Mechanism: Aging or CTCF depletion collapses higher-order chromatin loops, leading to a loss of H2 voids in the gene expression landscape. Readout: Readout: This 'topological simplification' manifests as a +20% increase in persistent Laplacian eigenvalues, a -40% decrease in Betti number β2, and improves age prediction by 0.5 years MAE.
Hypothesis
Biological aging drives a progressive loss of higher‑order topological features (specifically persistent H2 voids) in the manifold of gene‑expression states, reflecting a collapse of multi‑way chromatin interactions that maintain transcriptional fidelity.
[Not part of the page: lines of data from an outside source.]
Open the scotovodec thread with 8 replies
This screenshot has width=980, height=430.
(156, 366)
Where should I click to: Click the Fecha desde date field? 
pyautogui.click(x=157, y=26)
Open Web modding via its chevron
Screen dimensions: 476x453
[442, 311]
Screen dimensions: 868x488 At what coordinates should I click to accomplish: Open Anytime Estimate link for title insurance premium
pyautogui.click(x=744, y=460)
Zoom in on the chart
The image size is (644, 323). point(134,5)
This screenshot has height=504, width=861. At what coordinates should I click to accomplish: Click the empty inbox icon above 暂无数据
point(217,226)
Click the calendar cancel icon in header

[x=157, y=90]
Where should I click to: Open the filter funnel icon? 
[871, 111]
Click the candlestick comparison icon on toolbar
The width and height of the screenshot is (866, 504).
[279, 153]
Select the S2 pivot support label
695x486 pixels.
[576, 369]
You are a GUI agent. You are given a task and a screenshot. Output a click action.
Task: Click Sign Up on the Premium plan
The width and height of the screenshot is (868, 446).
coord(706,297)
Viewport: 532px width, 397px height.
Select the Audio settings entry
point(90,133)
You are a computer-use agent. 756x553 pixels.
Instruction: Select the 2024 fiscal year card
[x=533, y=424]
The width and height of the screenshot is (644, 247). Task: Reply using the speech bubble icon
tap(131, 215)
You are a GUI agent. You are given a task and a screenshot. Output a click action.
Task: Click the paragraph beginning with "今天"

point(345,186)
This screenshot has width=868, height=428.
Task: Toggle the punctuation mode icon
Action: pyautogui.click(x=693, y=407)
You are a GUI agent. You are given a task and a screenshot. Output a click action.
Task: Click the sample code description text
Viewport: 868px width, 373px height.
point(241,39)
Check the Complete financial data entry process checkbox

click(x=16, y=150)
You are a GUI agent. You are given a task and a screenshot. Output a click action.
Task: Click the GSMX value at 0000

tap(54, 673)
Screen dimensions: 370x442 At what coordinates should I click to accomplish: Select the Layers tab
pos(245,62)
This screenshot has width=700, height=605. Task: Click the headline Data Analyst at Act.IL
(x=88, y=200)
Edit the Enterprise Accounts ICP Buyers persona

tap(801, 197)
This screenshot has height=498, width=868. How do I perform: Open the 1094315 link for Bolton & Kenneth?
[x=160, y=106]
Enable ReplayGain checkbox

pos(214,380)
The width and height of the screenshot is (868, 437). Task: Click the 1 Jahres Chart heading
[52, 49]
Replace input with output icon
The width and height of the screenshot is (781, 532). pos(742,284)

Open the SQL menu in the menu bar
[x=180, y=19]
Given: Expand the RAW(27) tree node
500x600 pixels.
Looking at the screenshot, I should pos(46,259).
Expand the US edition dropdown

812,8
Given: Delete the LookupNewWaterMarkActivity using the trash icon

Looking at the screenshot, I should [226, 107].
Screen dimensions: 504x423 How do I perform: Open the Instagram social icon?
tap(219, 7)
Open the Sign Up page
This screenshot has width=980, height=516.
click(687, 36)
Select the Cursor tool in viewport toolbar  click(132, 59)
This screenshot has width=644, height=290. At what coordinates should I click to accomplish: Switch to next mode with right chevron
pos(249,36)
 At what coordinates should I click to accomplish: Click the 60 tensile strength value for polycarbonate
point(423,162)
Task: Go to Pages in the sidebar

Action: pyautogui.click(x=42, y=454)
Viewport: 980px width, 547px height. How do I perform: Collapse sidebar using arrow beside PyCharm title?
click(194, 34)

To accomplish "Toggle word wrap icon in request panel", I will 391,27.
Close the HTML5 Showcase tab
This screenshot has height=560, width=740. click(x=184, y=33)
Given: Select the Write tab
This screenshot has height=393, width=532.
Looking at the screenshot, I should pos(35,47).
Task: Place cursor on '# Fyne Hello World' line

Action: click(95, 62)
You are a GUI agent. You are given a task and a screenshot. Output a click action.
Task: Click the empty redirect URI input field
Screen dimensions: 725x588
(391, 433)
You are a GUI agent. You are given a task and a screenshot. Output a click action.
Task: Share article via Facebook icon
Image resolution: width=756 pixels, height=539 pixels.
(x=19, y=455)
This topological simplification can be quantified via persistent Laplacian spectra and will outperform conventional geometry‑based embeddings (UMAP/PCA) in predicting chronological age and correlating with molecular hallmarks of aging.
Mechanistic Rationale
Persistent H2 cavities in a point cloud of transcriptomic profiles arise when three or more expression patterns interact in a coordinated, non‑linear fashion across conditions, analogous to higher‑order chromatin loops that bring together enhancers, promoters, and insulators. As cells age, accumulating DNA damage, altered CTCF/cohesin dynamics, and histone‑modification drift weaken these multi‑way contacts, flattening the expression landscape and eliminating voids. Persistent Laplacians, which encode both topological and geometric information via eigen‑values of the up‑ and down‑Laplacian operators, are sensitive to the disappearance of such cavities while retaining sensitivity to local gene‑co‑expression clusters captured by H0 and H1. Thus, a spectral shift toward higher eigenvalues in the persistent Laplacian—indicating reduced void volume—should mirror the decline in chromatin‑loop complexity measured by Hi‑C.
Testable Predictions
- Age‑related decline in persistent Betti number β₂: Across human GTEx tissues, the average persistence‑weighted β₂ will decrease monotonically with donor age (Spearman ρ < –0.4, p < 0.001).
- Superior age prediction: A regression model using the first ten persistent Laplacian eigenvalues will achieve a lower mean absolute error (MAE) in predicting chronological age than models built on the top 10 UMAP or PCA components (ΔMAE ≥ 0.5 years).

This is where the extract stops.